### PROVIDED PASSAGE
======

Tuesday, June 7, 2011

Investors nurse losses after trusting sales rep

05 June 2011

By Kathleen Barrington

It is three and half years since Leo and Marie Dunne invested €130,000 in what they say they understood was a capital guaranteed fund.

The couple, long-standing Bank of Ireland customers, invested in a policy called the Financials Fund, which was sold to them by a representative of Bank of Ireland Life.

They ended up losing €48,000 of the €130,000 when they cashed in their policy three years later, after discovering their capital wasn’t guaranteed after all.

The Dunnes were just two of many investors who invested a combined €25 million in the fund in late 2007.The fund’s top ten holdings included many international banks, as well as Bank of Ireland stock.

In October 2007, Leo left Eircom after 30 years’ service. Leo, then 47, and Marie, then 46, were planning to live in Italy, where they had a home. But it would be another 13 years until Leo turned 60 and his Eircom pension would kick in. In the meantime, they were planning to live on their €230,000 savings for the next 13 years, plus some rental income from their house in Ireland.

The €230,000 was at the time earning about 3.5 per cent with ICS, another Bank of Ireland subsidiary.

The couple wanted to invest some of the money in a secure, but higher-yielding, investment.

In the autumn of 2007, they met with a Bank of Ireland Life sales representative.

They say they told the rep their main requirement was that their capital be safe and that the term of the investment not exceed three years.

They say they repeated those requirements at a second meeting with the sales rep on December 13, 2007.

They say that at the second meeting they agreed to sign up for the Financials Fund in the belief that their capital was guaranteed.

They say they signed a form and the rep filled in all the other details. They returned to Italy on December 18, 2007.

In the spring of 2008, Leo and Marie became interested in buying a more expensive house in Italy. In order to proceed with a contract, they needed to know if they could borrow from Bank of Ireland if their existing house in Italy did not sell in time.

Leo contacted the sales rep who had advised him on his Financials Fund investment.

The sales rep referred him to a loan officer.

When Leo asked the loan officer if he could use the Financials Fund as collateral for the loan, he said the loan officer told him that the capital in the Financials Fund was not guaranteed, but that he was sure it would be fine, as he himself had invested in the fund. ‘‘This obviously caused us some concern," Leo said.

Leo then e-mailed the sales rep who had originally sold him the fund.

The rep contacted him by phone. During the May 2008 phone call, Leo asked the rep if the loan officer was correct in his assertion that the capital in the Financials Fund was not secure.

======

### SET TASK A
In the records, update the lines starting at the one containing "You are a GUI" and ending at the one containing "click(248, 365)" by changing "screenshot" to "screen capture", leaving everything else the same, and give back only those lines.
The article above and the records below are unrelated.

### INFORMATION SUPPLIED
======

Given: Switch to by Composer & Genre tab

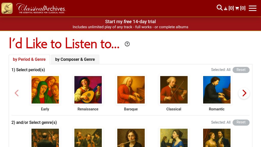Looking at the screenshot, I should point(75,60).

======

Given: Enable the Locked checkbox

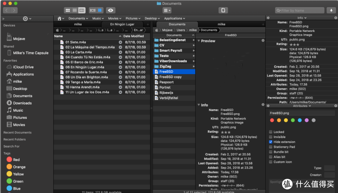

======

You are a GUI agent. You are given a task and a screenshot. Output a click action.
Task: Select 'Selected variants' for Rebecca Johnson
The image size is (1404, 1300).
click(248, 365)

======

### SET TASK B
Write what comes next in the article about the Dunnes' losses on the Financials Fund, picking up after its last sentence.

### TASK ANSWER A
You are a GUI agent. You are given a task and a screen capture. Output a click action.
Task: Select 'Selected variants' for Rebecca Johnson
The image size is (1404, 1300).
click(248, 365)

### TASK ANSWER B
Leo said the sales rep told him the loan officer was either mistaken or had misunderstood the question.

Leo and Marie returned to Ireland for a family wedding later in May and picked up the information about the Financials Fund that had been posted to their Irish address, even though they had been living in Italy since October 2007.

They became concerned that it did not appear to offer the guarantee they had asked for. They complained to Bank of Ireland Life. The company’s position was that it was clearly stated in the policy documentation that the investment was not guaranteed. It said the policy was sold in good faith, the risks were explained and that the couple had been offered a cooling-off period.

Bank of Ireland Life said in a letter that it did not hold a recording of the May telephone conversation during which Leo was allegedly reassured that the fund was guaranteed.

‘‘As such, we are unable to comment on any information or policy details provided to you during this call in relation to the security of your capital sum."

The sales rep has since left the bank and could not be reached for comment.

The Dunnes subsequently complained to the Financial Services Ombudsman that they had been mis-sold the investment. In May 2009, the Ombudsman found against them.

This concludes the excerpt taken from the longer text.